Being as having dementia affects the way in which you communicate; a person with learning disabilities may have already figured a different way to communicate out (e. g. more non verbal communication if their disability affects their speech) From different ethnic backgrounds: * The life history of someone from a black minority ethnic background may influence the impact and experience of dementia e. g. different values and expectations from an earlier life in a different country and culture. * No word for dementia in some cultures and low levels of awareness in some communities.
Stigma around dementia in some communities which may relate it to mental illness or punishment, something to be kept in the family, not acknowledged. This could also lead to lack of diagnosis if there is no word for it * Some assessment tools may not be suitable due to language and culture differences or illiteracy e. g. Mini-mental state examination * The ability to speak English may be lost if it is a second or additional language as some people with dementia may revert back to their first language * The use of family as interpreters may breach confidentiality and cause conflict of interest issues.
At the end of life: Many people can die from dementia; however they can also die with another disease which doesn’t relate to their dementia even though they suffer it. Usually, the dementia will be that far advanced towards the end of life the individual may not even know what is happening or may even be too ‘ill’ to understand. However, it is important as a care worker or any professional that is trained in end of life care (palliative care) to ensure the best quality of life until the end. Each individual should be treated equally, yet individually. These individuals must not be overlooked and still have rights as well as everybody else.
Outcome 2 – Understand the importance of diversity, equality and inclusion in dementia care and support 2. 1: Describe how current legislation, government policy and agreed ways of working support inclusive practice for dementia care and support The Mental Capacity Act is legislation which increases the legal rights of the person with dementia to be involved in decisions about their own health and care. The Act also means that when somebody no longer has the mental capacity to be involved in decision making themselves, their carer will have the right to be consulted about decisions being made on behalf of the person with dementia, e. . by health and social care professionals. A supplement of the Act the ‘Deprivation of Liberties Safeguards’ has been introduced to ensure that people living in care homes or hospitals are treated in a way that keeps them safe, but also allows them to be free to do the things they want to do. If it is considered that a person needs to be deprived of their liberty to do something, the code of practice detail the procedures that need to be undertaken to ensure it is in the person’s best interests.

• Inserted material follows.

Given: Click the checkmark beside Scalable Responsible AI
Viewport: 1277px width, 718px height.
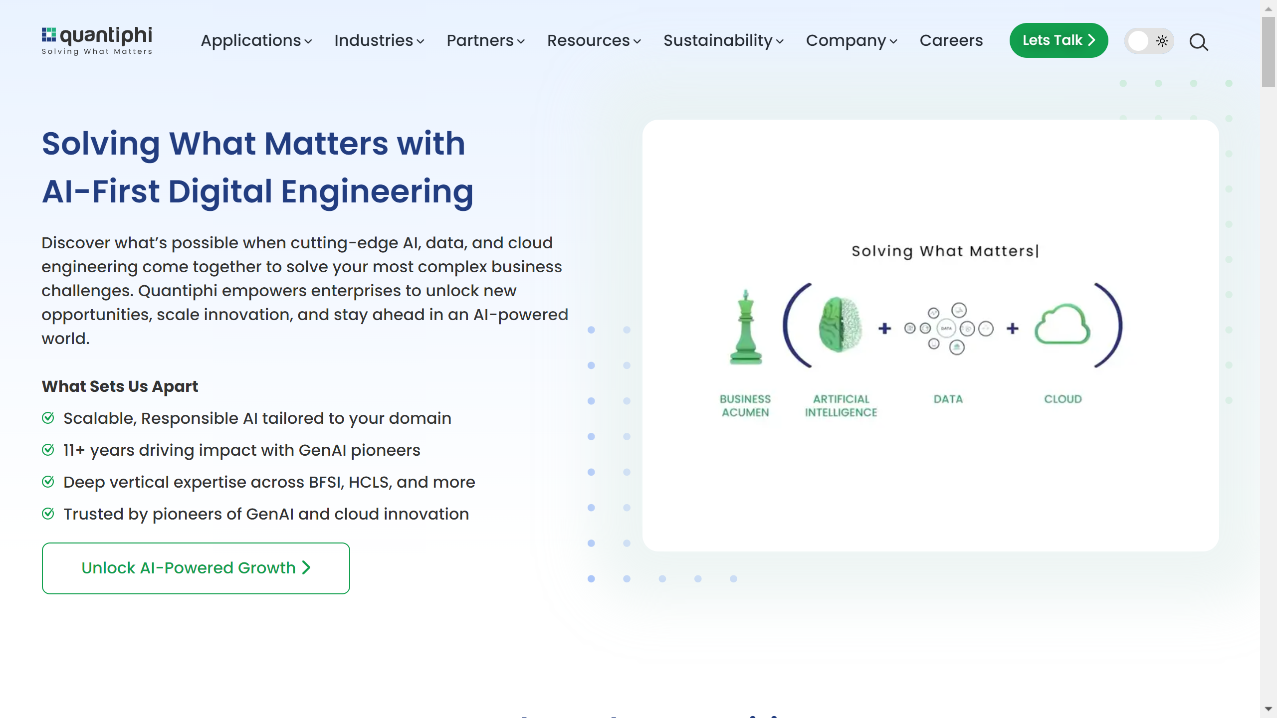Looking at the screenshot, I should pos(48,418).
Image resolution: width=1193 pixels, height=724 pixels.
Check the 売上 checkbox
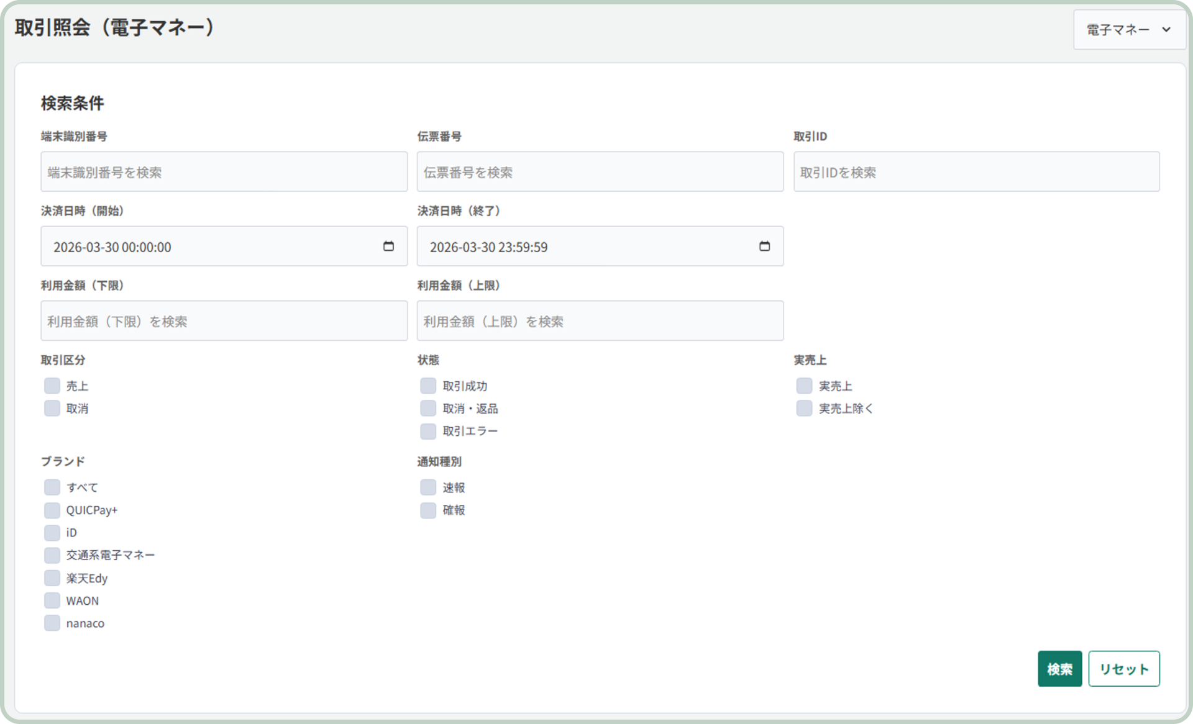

It is important to remember that a person with dementia has the same rights as other citizens, and this should be respected.

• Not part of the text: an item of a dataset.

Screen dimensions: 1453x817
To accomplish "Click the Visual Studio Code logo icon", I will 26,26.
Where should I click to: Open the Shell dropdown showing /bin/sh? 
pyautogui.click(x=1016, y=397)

The Human Rights Act 1998 has given people a clear legal statement of their basic rights and freedom. Whether a complaint needs to be made, or advice is needed i. e. what your care rights are, there are organisations that can help, but the complaints procedure within the organisation should be looked at first. Bodies such as the Local Government Ombudsman, Health Services Ombudsman and Care Quality Commission actually require proof that you have tried to resolve the problem with the organisation first before they can take action.